右!
耳元で誰かに囁かれた気がした。
実際は自分が反射的に思っただけなんだろうけど。
その音のない声に咄嗟に従い、ボクは右に跳んだ。
顔や身体が地面とこんにちは状態だ。
直後、ドゴッという鈍い音が後ろから聞こえた。
首だけで振り向くと、さっきまでボクが立っていた場所に熊が腕を振り下ろしていた。
地面はへこみ、その威力が分かる。
熊はゆっくりとその腕を地面から離した。
土片がパラパラと落ちる。
ボクは急いで立ち上がった。
パンチは効いてないどころか、更に怒りを倍増させるという特典をつけてくれたようだ。
非常にまずい。
「グオオォォ!!」
咆哮と共に、ボクは再び駆け出した。
その時、猫の言った言葉が頭に浮かんだ。
『素手で魔物に挑むなんて真似しても、美味しく食べられて終わりニャ。
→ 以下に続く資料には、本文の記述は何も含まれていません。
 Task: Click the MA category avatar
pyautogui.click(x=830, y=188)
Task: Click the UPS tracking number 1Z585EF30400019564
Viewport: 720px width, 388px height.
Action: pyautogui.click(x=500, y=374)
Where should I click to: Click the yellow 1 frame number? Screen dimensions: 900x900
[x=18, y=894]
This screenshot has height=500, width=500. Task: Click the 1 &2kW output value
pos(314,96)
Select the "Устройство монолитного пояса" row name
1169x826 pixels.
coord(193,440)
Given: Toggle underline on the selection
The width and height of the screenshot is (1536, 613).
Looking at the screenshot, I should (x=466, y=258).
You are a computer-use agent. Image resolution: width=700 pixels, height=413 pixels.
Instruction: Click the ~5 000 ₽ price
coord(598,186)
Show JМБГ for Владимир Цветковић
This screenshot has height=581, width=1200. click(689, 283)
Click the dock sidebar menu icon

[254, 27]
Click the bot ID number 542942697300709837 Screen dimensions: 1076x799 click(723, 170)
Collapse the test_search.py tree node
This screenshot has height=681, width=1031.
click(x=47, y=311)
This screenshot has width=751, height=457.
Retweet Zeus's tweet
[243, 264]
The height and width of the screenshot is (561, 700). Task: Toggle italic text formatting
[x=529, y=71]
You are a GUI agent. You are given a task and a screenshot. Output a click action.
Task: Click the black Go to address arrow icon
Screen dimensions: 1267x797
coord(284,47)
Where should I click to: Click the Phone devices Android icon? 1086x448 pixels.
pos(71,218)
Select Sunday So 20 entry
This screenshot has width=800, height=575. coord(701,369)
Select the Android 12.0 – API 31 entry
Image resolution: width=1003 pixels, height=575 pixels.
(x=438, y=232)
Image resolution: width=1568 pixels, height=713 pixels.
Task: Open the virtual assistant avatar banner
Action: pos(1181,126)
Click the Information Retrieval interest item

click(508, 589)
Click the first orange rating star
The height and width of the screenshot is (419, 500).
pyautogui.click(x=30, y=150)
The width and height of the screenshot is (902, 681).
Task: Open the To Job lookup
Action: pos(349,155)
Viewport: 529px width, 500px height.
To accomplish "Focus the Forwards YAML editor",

』
美味しく食べられて。
ボクなんて美味しくないよ。
きっと毒あるよ?
なんてこんなの熊には通じない。
ボクを容赦なく追ってきている。
ところで知っているだろうか。
熊というのは人間よりもずっと早く走れる。
そのため、熊を見て走って逃げるというのは一番駄目な方法なのだ。
死んだふりも駄目だけど。
みるみるうちに距離が縮まる。
「グオオォォ!!」
鬼ごっこに飽きたらしい熊が走りながら手を振り上げた。
ボクはその手の射程距離内。
まずいよねうわッ!
とこけました。
しかし幸いにもそのおかげでその攻撃はボクに当たらなかった。
代わりにボクがいたであろう場所に、再びの音とへこみが生まれる。
隣数十センチという位置に振り下ろされた、分厚い熊の手を見る。
巨大な手に鋭い爪。
これが少しずれていたら、ボクはひき肉になっていただろう。
再び急いで立ち上がる。
また逃げるという考えも浮かんだが、これではいたちごっこ。
いずれ体力がなくなってボクの負け。
ボクはローストビーフの運命を辿るだろう。
ゲームオーバーだ。
ならもうどうにでもなれ。
熊はボクを正面から睨み、再び咆哮と共に手を振り上げた。
こんな巨大な手。
「危、ない、じゃん!!」
ボクはがら空きの熊の腹に、全力のストレートを放った。